Challenge: Reproduce exactly the lines of the material running from the line containing "This screenshot has width=1362, height=886." through the line containing "clips is located at coordinates (103, 156).".

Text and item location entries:
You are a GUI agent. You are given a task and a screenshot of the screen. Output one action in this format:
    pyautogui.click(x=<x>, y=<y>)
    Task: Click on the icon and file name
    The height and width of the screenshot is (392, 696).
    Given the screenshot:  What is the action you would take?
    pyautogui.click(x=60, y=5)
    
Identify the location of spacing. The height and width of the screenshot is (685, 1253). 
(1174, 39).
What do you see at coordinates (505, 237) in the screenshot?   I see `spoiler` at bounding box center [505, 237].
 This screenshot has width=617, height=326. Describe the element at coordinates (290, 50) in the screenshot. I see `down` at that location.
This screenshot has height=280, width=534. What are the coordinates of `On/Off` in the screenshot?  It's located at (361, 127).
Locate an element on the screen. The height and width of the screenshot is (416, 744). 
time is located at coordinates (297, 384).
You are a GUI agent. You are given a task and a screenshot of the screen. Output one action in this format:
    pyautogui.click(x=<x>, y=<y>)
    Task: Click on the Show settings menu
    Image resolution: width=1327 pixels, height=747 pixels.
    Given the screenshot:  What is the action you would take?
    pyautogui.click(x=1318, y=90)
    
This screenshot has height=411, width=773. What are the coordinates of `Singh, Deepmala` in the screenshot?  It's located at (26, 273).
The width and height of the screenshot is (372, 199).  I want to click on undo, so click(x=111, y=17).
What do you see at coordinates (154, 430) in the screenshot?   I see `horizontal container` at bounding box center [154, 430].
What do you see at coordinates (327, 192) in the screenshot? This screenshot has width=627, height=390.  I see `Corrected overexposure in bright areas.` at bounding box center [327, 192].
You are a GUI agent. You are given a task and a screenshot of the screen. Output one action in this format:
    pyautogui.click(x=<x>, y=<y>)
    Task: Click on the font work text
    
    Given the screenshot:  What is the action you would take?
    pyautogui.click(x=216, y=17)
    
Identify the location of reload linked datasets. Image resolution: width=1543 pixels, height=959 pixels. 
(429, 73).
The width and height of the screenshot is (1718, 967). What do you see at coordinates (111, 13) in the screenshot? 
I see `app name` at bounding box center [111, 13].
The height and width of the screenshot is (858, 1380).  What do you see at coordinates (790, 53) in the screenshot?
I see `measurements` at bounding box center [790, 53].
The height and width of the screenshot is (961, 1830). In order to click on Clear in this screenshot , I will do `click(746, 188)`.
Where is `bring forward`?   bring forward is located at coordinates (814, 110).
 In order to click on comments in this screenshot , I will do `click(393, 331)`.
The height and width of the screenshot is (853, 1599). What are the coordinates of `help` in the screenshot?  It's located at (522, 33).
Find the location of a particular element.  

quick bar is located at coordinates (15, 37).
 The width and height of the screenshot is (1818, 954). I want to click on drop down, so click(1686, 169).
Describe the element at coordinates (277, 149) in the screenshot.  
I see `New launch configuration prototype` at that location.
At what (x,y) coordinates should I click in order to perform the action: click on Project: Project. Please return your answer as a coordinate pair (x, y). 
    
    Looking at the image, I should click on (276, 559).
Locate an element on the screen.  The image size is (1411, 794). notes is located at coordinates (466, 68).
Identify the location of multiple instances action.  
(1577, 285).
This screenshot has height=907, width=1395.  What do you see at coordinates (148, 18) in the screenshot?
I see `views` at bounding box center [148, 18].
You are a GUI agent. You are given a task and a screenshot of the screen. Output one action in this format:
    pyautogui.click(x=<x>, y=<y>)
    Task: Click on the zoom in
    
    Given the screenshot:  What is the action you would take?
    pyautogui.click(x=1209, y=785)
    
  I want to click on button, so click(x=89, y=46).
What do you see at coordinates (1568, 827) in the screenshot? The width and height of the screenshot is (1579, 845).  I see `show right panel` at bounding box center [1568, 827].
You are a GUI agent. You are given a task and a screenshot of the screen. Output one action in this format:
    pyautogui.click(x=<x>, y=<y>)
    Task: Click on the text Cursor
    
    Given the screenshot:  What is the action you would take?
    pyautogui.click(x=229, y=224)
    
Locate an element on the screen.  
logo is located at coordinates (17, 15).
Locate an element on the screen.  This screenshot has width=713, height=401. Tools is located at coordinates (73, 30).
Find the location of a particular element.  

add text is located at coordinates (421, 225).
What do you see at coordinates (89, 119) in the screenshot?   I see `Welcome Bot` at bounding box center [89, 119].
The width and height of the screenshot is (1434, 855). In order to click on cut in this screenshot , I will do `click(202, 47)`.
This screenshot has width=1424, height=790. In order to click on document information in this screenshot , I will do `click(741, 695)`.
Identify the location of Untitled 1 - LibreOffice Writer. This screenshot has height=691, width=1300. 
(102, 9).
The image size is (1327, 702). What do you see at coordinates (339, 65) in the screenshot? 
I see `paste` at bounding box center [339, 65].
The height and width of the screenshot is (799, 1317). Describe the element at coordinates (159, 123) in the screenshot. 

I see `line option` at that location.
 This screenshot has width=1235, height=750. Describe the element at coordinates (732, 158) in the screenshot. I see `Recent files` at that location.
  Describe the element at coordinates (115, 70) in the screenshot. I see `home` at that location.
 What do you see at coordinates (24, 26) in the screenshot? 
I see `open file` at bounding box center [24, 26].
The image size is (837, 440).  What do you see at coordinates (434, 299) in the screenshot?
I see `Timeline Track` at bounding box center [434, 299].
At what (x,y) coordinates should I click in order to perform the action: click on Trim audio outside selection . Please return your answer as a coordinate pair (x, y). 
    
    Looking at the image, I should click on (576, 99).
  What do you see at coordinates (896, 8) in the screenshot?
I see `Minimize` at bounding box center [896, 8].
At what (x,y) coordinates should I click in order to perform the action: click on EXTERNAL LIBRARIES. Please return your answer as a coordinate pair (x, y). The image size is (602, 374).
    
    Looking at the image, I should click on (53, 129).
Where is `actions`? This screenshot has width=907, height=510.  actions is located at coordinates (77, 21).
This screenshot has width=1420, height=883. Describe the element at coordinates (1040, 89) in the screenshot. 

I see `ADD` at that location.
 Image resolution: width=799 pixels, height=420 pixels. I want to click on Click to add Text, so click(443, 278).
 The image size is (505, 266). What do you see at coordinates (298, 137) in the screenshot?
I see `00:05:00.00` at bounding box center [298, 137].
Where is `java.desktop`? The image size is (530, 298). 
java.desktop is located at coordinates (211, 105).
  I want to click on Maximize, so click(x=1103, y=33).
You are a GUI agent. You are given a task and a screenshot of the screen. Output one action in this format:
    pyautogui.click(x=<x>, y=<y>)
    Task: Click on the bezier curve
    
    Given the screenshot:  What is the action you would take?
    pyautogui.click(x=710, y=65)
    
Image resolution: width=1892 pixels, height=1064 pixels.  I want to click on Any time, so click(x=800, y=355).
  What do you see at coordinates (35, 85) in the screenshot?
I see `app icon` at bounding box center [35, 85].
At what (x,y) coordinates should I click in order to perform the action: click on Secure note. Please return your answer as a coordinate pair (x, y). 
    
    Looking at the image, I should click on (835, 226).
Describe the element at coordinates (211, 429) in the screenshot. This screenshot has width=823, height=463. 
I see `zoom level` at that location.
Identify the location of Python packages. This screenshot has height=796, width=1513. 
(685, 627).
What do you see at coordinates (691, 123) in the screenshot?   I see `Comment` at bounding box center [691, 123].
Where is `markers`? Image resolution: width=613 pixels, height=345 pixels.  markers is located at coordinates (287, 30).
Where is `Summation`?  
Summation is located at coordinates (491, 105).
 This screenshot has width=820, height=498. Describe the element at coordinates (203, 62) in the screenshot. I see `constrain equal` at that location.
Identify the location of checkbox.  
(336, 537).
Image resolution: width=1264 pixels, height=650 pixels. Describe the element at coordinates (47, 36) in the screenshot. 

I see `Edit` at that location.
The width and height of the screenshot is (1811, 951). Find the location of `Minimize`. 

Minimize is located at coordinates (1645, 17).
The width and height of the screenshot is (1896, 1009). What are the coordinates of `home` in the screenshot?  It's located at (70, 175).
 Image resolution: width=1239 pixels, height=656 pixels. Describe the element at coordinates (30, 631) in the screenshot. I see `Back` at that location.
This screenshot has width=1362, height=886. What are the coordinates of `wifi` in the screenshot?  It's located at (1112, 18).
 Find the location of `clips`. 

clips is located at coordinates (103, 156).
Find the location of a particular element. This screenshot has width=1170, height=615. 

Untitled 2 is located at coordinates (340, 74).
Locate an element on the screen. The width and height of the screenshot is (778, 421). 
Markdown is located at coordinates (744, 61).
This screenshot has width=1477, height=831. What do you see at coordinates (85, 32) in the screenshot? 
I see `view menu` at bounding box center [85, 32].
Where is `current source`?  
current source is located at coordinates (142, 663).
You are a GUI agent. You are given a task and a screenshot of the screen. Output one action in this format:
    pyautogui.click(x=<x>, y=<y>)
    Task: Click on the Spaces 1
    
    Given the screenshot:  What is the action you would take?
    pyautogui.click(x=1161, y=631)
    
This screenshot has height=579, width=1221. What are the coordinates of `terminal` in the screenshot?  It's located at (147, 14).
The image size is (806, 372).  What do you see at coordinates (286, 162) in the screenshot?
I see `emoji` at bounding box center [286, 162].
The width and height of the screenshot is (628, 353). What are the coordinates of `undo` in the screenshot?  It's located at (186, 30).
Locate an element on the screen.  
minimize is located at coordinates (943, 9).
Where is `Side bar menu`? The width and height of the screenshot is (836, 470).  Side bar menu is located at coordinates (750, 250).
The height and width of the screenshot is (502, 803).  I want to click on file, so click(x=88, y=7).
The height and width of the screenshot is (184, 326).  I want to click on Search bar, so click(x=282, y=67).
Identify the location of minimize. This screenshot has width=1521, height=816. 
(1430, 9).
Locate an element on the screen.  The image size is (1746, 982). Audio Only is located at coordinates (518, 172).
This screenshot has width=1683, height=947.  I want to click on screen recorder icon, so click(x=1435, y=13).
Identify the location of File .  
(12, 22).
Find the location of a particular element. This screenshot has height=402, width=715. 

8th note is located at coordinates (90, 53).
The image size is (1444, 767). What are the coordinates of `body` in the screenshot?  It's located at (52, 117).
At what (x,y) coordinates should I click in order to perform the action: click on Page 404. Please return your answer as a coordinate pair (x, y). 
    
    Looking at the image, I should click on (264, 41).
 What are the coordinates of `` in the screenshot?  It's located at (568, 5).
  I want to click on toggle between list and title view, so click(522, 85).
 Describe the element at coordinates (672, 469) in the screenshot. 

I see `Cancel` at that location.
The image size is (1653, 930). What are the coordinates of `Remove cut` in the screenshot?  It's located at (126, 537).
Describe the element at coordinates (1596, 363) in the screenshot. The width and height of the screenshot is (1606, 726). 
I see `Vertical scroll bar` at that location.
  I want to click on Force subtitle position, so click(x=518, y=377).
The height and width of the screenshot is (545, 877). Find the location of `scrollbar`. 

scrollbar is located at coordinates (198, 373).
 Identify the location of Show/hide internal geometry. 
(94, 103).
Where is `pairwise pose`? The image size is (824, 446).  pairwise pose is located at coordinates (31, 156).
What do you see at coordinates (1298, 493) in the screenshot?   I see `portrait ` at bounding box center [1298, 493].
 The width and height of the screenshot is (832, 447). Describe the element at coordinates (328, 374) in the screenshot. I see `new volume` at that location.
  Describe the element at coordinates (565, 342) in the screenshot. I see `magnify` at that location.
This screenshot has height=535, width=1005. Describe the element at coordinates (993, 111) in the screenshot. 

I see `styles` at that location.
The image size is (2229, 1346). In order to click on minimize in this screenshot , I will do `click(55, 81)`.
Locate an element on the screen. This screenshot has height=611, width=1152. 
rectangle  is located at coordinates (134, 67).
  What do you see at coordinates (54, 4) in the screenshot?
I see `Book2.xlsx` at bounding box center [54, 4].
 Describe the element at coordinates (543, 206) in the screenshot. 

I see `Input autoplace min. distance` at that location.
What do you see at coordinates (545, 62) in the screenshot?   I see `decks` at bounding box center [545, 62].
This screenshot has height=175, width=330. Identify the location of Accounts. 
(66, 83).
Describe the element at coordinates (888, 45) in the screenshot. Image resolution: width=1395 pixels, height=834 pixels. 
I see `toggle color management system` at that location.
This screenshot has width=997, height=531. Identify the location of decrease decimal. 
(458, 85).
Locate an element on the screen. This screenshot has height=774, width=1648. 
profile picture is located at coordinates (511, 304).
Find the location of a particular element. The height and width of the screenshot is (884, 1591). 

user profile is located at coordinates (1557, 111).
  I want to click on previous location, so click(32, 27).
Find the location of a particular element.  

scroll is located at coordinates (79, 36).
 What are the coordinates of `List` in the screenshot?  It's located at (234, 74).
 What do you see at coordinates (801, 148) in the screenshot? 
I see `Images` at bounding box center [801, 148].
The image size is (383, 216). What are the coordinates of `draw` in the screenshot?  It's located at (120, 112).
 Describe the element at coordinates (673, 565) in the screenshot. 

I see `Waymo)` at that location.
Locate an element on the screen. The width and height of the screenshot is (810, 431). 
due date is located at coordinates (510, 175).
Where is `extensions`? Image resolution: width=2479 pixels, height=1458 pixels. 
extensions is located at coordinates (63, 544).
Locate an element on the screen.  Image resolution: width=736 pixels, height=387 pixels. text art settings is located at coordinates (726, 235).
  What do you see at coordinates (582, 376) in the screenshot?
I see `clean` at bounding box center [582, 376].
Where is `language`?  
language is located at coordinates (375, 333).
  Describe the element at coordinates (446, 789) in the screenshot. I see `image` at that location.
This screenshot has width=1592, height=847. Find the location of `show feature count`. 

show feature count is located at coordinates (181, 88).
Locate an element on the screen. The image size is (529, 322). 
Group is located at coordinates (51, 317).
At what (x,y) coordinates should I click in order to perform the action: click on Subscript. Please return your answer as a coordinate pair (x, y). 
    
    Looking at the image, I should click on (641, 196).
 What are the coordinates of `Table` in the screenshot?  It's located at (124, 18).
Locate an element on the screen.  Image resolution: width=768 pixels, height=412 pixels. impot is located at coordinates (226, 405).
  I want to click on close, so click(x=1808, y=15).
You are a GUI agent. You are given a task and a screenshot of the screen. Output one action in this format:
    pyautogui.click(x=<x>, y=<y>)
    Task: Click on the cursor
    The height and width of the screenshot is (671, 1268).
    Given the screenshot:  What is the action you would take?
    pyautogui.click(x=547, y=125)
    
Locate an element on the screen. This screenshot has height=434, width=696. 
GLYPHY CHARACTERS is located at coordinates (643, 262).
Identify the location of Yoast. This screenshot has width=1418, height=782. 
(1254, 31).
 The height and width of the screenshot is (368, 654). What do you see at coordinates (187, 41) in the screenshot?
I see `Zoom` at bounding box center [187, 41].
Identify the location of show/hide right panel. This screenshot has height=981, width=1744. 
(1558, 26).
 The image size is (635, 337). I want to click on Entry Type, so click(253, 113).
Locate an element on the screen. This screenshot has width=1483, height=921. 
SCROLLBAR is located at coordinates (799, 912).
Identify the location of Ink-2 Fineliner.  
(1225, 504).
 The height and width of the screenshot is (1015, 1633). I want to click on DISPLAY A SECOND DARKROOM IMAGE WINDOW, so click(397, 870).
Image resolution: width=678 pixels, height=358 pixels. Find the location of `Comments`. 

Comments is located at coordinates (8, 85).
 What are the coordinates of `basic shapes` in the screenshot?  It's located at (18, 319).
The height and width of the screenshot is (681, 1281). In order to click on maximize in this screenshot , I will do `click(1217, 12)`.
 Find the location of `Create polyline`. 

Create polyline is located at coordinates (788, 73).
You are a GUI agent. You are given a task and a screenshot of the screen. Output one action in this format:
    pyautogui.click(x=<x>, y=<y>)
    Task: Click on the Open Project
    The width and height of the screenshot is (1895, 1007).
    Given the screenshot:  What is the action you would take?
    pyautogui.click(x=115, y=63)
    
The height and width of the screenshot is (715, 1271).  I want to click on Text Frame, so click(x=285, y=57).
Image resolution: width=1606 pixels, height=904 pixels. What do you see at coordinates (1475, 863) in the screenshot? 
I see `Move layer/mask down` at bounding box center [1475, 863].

The reply:
This screenshot has width=1362, height=886. What are the coordinates of `wifi` in the screenshot?  It's located at (1112, 18).
 Find the location of `clips`. 

clips is located at coordinates (103, 156).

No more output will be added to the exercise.